• Excerpt
---
It’s pretty widely known these days that Google Translate is far from perfect – its translations can have issues with accuracy and some pretty weird wording.
At other times though, it is so good it can’t be faulted.
This often perplexes people – why was it accurate last time, so inaccurate and clumsy this time?
Well, when you understand how Google Translate works – how it produces its translations – you’ll see these sort of quality issues are actually inevitable.
It couldn’t actually be any other way!
This article gives examples of the types of accuracy and quality problems experienced with Google Translate and explains how and why they occur.
This leads to suggestions as to when to use it and when to avoid it like the plague.
How Google Translate works – the source of its (in)accuracy problems
Many people are surprised to learn that Google doesn’t actually try to understand the meaning of each sentence as a whole, as a reader or human translator would.
Instead its translations are based purely on statistical occurrence.
Yep that’s right, Google Translate is all about maths and odds, not meaning!
Essentially Google has built up huge databases of existing translations produced over many years by human translators that they have adjudged to be reliable and accurate. Let’s hope they’re right on the reliability score, because this is the cornerstone for all their translations.
They have then developed a set of statistical matches. Basically they say that word or phrase x has been most frequently translated as word or phrase y in this language so that’s what we’ll always use for our translations, as it gives us the best odds of being correct.
So they break each sentence down into individual components (words or phrases) that they can find a match for in their database.
They then assess what the most frequently occurring translation for each component is, and string these together to create the translation of the sentence.
The problems with this approach are twofold:
- Google Translate has no way of knowing when what it produces simply doesn’t make sense – when the sum of the individual parts doesn’t add up to a coherent whole.
- Any time a word is used with a meaning other than the most frequently occurring meaning for that word, they’ll choose the more common meaning and the translation will be wrong.
Let’s look at two examples to illustrate this.
Here’s a French paragraph we translated into English a while back, firstly with Google’s translation and also Bing Translator’s for comparison.
|Pour la plupart des gens, jouer peut être amusant. Toutefois, certaines personnes, peuvent vite (ou avec le temps) perdre contrôle de leur jeu sans reconnaître les signes avant-coureurs d’avertissement qu’un problème est en train de naître.||For most people, playing can be fun. However, some people may soon (or time) to lose control of their game without recognizing the warning signs warning that a problem is being born.||For most people, play can be fun. However, some people can quickly (or time) lose control of their game without recognizing the warning signs of warning that a problem is being born.|
The translations have some issues with grammar and awkward wording, but generally you can get the gist.
---
• Provided data
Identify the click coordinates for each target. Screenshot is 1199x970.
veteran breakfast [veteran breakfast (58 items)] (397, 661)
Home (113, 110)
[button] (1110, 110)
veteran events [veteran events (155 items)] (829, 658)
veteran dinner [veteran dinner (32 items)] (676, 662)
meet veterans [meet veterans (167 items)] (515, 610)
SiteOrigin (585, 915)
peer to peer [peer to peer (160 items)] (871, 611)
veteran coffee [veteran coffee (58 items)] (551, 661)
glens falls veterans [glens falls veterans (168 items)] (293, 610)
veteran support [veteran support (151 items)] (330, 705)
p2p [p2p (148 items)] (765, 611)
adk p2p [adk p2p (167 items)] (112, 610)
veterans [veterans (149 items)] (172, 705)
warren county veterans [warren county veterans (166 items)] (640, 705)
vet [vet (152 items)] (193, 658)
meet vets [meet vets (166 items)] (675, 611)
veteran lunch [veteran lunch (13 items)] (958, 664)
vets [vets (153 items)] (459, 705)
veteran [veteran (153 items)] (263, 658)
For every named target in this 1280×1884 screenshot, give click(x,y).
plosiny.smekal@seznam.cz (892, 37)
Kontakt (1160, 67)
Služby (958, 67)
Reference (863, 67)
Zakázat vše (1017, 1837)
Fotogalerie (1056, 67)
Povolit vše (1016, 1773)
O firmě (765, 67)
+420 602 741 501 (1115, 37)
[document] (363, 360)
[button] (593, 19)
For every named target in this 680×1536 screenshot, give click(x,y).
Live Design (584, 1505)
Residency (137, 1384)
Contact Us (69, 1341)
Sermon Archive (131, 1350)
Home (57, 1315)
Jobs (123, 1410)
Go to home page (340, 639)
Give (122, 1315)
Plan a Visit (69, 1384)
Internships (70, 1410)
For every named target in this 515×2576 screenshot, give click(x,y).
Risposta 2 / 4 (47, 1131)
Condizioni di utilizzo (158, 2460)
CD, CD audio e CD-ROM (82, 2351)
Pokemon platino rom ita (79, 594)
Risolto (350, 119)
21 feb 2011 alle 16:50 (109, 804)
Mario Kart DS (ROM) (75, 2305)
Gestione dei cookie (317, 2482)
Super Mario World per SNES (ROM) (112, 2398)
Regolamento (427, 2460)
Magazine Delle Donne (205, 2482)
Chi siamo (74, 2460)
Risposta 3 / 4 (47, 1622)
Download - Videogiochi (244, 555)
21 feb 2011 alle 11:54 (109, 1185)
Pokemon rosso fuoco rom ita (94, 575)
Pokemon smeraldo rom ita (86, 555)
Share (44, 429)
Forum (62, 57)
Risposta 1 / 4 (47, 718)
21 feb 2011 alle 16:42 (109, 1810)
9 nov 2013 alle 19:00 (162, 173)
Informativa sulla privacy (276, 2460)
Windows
---
• Requests
1 > Answer these from the Google Translate passage:
(a) What are Google's translations based on instead of an understanding of meaning?
(b) From what language was the example paragraph translated into English?
(c) Which other translator's version was given for comparison?
2 > Carry on with the Google Translate passage, starting after its final sentence.
The records can be set aside; nothing here depends on them.

• Outputs for the tasks
1 >
(a) Statistical occurrence.
(b) French.
(c) Bing Translator.

2 >
You would assume the author is talking about play in general, and some problem that may arise from that.
Here’s how we translated the text:
Gambling can be fun for most people. However for some, losing control of their gambling can happen either quickly or over time, without recognising the early warning signs that there may be a problem developing.
So here we see the text is actually talking about “gambling”, not “play” and this was missed entirely by Bing and Google, thus giving a false impression of what the text is about and a rather deficient and inaccurate translation of the paragraph.
This arises because the most common meaning of the French verb jouer is “to play” and noun jeu is a “game”. But these words can also mean “to gamble” and “gambling” respectively, as in this case.
And look what happens when the same paragraph is run through these free online translation engines again but this time with a preceding heading:
|PROBLÈMES DE JEU|
Pour la plupart des gens, jouer peut être amusant. Toutefois, certaines personnes, peuvent vite (ou avec le temps) perdre contrôle de leur jeu sans reconnaître les signes avant-coureurs d’avertissement qu’un problème est en train de naître.
For most people, playing can be fun. However, some people may soon (or time) to lose control of their game without recognizing the warning signs warning that a problem is being born.
For most people, play can be fun. However, some people can quickly (or time) lose control of their game without recognizing the warning signs of warning that a problem is being born.
This is interesting because Google has got the correct translation for the heading – “problem gambling”. Bing hasn’t quite got it, as gambling problems isn’t really the same concept as problem gambling. But it has at least got the “gambling” part, so that’s promising.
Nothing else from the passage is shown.